> [Task goal]
Recast the stretch of the listing from the line containing "824x513 pixels. How" through the line containing "Action: pyautogui.click(x=716, y=362)" as a Markdown table with the columns Row and Line. Number each line, and leave out blank lines.
+ + + +
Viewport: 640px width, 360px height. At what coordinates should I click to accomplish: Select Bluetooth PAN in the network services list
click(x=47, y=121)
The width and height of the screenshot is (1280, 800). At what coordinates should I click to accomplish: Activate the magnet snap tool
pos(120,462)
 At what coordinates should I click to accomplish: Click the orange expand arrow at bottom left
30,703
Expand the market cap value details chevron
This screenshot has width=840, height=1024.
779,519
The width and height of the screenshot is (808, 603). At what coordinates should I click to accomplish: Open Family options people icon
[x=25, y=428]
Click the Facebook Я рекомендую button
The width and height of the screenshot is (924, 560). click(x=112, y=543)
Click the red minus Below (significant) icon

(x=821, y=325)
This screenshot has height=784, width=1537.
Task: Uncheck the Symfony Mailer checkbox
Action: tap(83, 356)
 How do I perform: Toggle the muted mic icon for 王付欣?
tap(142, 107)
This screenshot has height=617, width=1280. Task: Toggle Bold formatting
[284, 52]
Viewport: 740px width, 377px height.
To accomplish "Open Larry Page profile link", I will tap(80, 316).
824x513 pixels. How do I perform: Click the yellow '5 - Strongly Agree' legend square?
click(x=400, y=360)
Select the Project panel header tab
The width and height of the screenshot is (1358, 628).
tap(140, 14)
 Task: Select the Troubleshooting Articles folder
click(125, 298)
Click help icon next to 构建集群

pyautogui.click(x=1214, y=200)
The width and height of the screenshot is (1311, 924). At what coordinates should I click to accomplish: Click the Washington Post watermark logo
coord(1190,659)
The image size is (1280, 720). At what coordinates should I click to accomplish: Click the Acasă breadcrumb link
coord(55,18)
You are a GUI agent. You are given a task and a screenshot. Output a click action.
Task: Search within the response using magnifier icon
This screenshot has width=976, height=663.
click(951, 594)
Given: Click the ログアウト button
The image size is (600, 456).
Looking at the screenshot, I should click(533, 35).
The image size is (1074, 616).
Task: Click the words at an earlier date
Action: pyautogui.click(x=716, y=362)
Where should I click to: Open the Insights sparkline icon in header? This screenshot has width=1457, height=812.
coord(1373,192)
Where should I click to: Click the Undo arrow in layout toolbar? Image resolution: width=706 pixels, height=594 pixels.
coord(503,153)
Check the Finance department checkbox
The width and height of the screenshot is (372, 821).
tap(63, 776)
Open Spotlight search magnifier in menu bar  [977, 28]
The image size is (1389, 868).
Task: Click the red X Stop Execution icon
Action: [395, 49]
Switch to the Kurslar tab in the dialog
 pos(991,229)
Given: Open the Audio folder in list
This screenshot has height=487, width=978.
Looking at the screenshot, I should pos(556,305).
+ + + +
> [The answer]
| Row | Line |
|---|---|
| 1 | 824x513 pixels. How do I perform: Click the yellow '5 - Strongly Agree' legend square? |
| 2 | click(x=400, y=360) |
| 3 | Select the Project panel header tab |
| 4 | The width and height of the screenshot is (1358, 628). |
| 5 | tap(140, 14) |
| 6 |  Task: Select the Troubleshooting Articles folder |
| 7 | click(125, 298) |
| 8 | Click help icon next to 构建集群 |
| 9 | pyautogui.click(x=1214, y=200) |
| 10 | The width and height of the screenshot is (1311, 924). At what coordinates should I click to accomplish: Click the Washington Post watermark logo |
| 11 | coord(1190,659) |
| 12 | The image size is (1280, 720). At what coordinates should I click to accomplish: Click the Acasă breadcrumb link |
| 13 | coord(55,18) |
| 14 | You are a GUI agent. You are given a task and a screenshot. Output a click action. |
| 15 | Task: Search within the response using magnifier icon |
| 16 | This screenshot has width=976, height=663. |
| 17 | click(951, 594) |
| 18 | Given: Click the ログアウト button |
| 19 | The image size is (600, 456). |
| 20 | Looking at the screenshot, I should click(533, 35). |
| 21 | The image size is (1074, 616). |
| 22 | Task: Click the words at an earlier date |
| 23 | Action: pyautogui.click(x=716, y=362) |